- **Bloc de texte**
Angela Merkel et Emmanuel Macron, entourant le président de la Commission européenne Jean-Claude Junker, à Meseberg (Allemagne), le 19 juin. / Markus Schreiber / AP

Editorial du « Monde ». Par rapport aux ambitions initiales d’Emmanuel Macron, le résultat peut sembler modeste. Mardi 19 juin, à Meseberg, près de Berlin, le président français et la chancelière allemande ont annoncé leur intention de créer un budget de la zone euro. Celui-ci consisterait à renforcer la solidarité européenne en finançant de nouveaux investissements et en jouant un rôle de « stabilisation macroéconomique ». En cas de crise économique grave, un pays pourrait bénéficier d’un « fonds européen de stabilisation du chômage ».

En revanche, aucune allusion n’est faite au ministre de l’économie et des finances ni au Parlement de la zone euro réclamés par M. Macron à son arrivée à l’Elysée. Aucune indication, non plus, sur le montant du futur budget. Sur ce point, personne ne se fait d’illusions : on sera loin, très loin des centaines de milliards d’euros imaginés par le président français il y a quelques mois. Si la mise de départ est de 20 à 30 milliards d’euros, ce sera déjà bien, se dit-on aujourd’hui à Paris.

- **Contenu des données**

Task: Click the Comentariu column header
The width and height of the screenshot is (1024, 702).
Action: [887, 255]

* * *

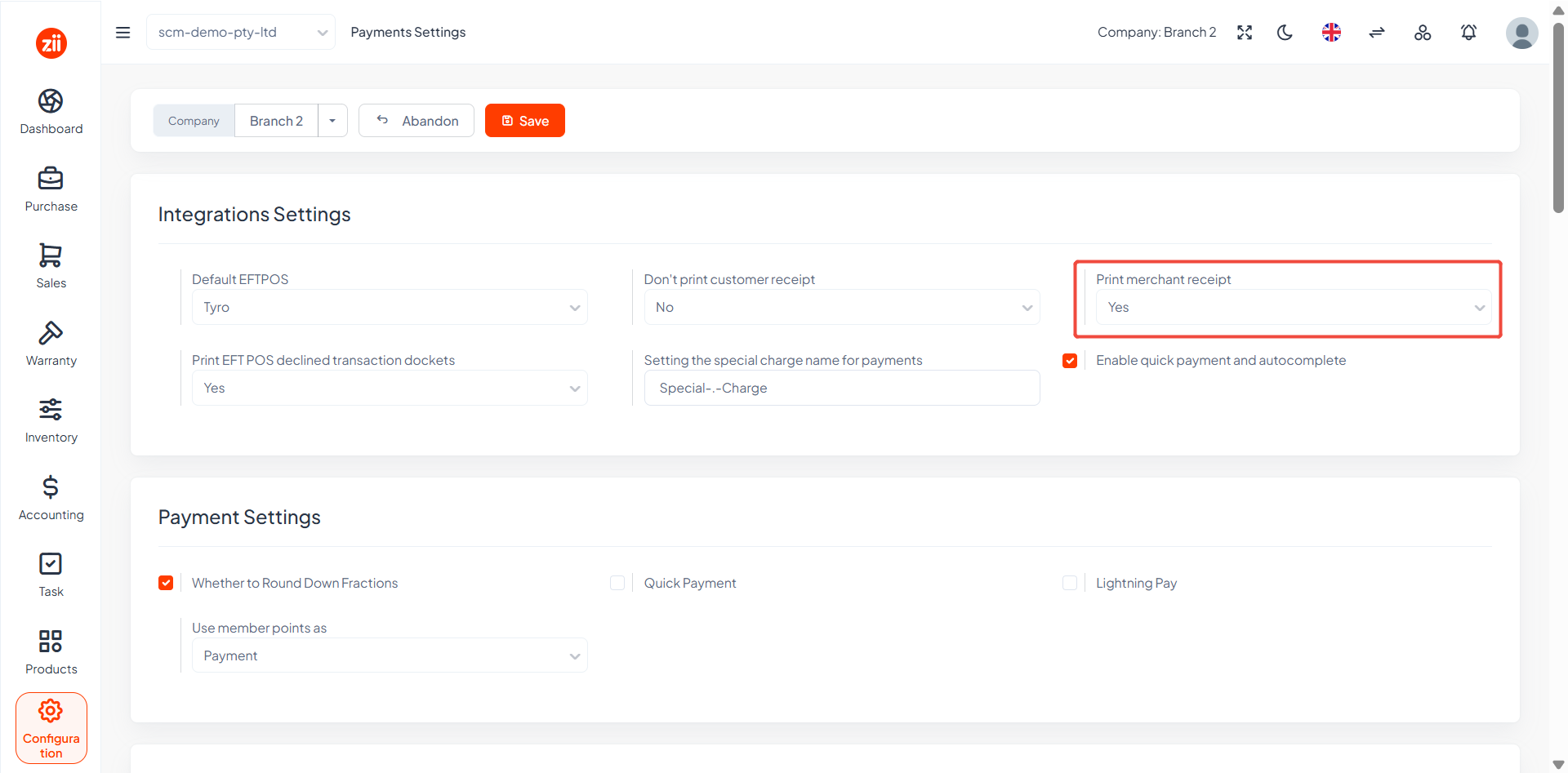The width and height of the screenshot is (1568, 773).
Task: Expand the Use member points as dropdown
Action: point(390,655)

- **Consigne**
Pourriez-vous recopier à l'identique le passage de l'éditorial sur le budget de la zone euro, en commençant aux mots « En revanche, aucune » et en vous arrêtant après « aujourd’hui à Paris. » ?

- **Corrigé proposé**
En revanche, aucune allusion n’est faite au ministre de l’économie et des finances ni au Parlement de la zone euro réclamés par M. Macron à son arrivée à l’Elysée. Aucune indication, non plus, sur le montant du futur budget. Sur ce point, personne ne se fait d’illusions : on sera loin, très loin des centaines de milliards d’euros imaginés par le président français il y a quelques mois. Si la mise de départ est de 20 à 30 milliards d’euros, ce sera déjà bien, se dit-on aujourd’hui à Paris.